* **Exercise description**:
What you return should be the entries, unchanged, without their pictures.
§
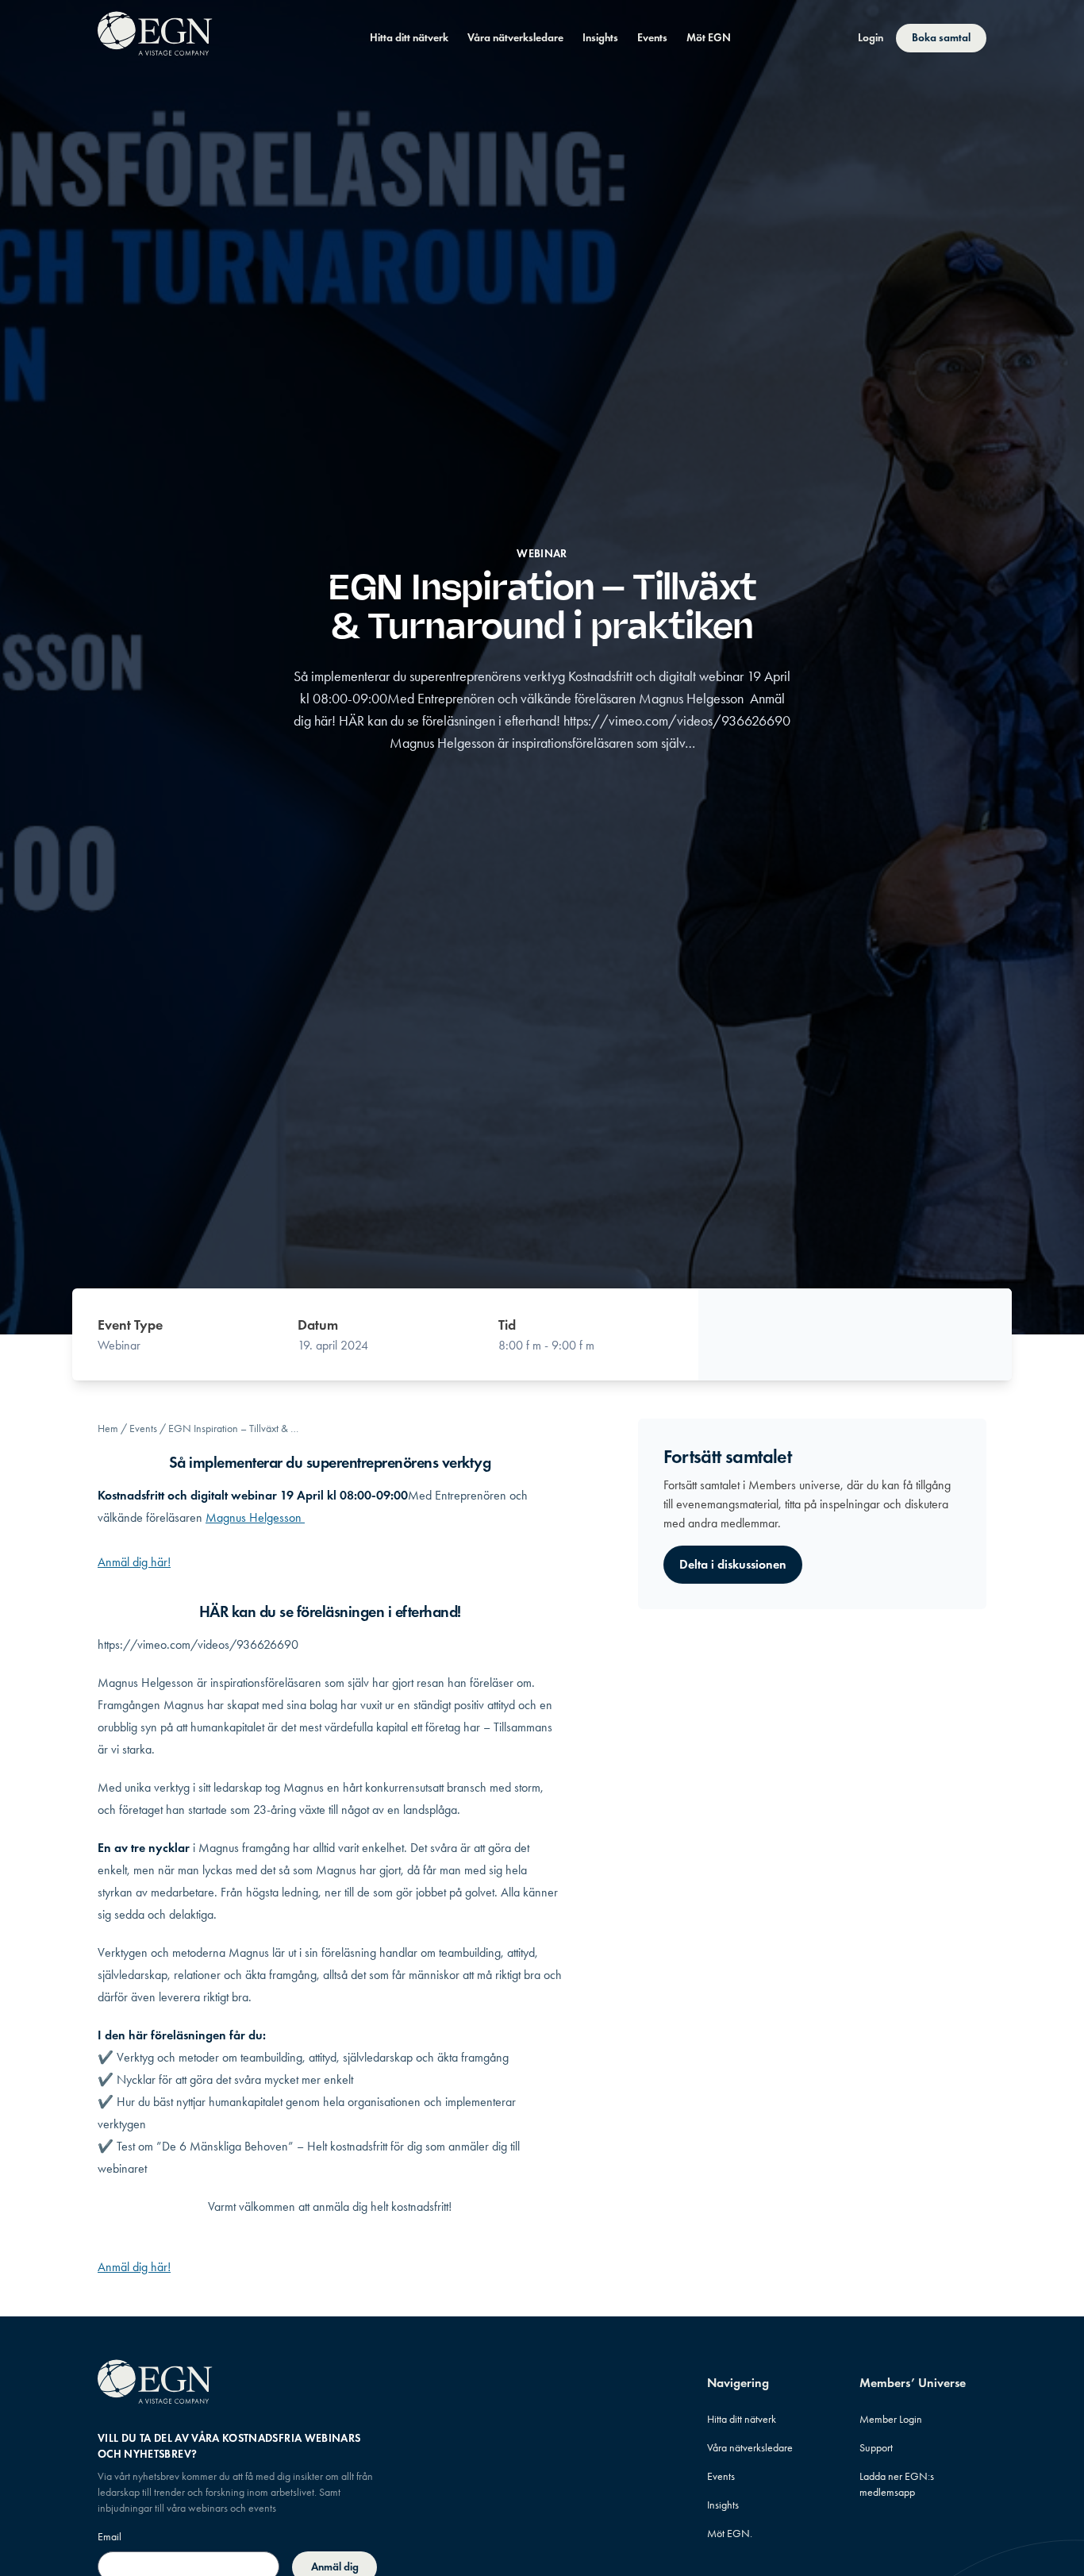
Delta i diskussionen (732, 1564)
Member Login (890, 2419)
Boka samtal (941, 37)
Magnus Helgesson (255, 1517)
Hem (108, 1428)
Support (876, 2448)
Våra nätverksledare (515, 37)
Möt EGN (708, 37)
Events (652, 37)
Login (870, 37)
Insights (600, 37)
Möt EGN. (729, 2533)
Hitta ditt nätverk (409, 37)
§
* **Answer space**:
Delta i diskussionen (732, 1564)
Member Login (890, 2419)
Boka samtal (941, 37)
Magnus Helgesson (255, 1517)
Hem (108, 1428)
Support (876, 2448)
Våra nätverksledare (515, 37)
Möt EGN (708, 37)
Events (652, 37)
Login (870, 37)
Insights (600, 37)
Möt EGN. (729, 2533)
Hitta ditt nätverk (409, 37)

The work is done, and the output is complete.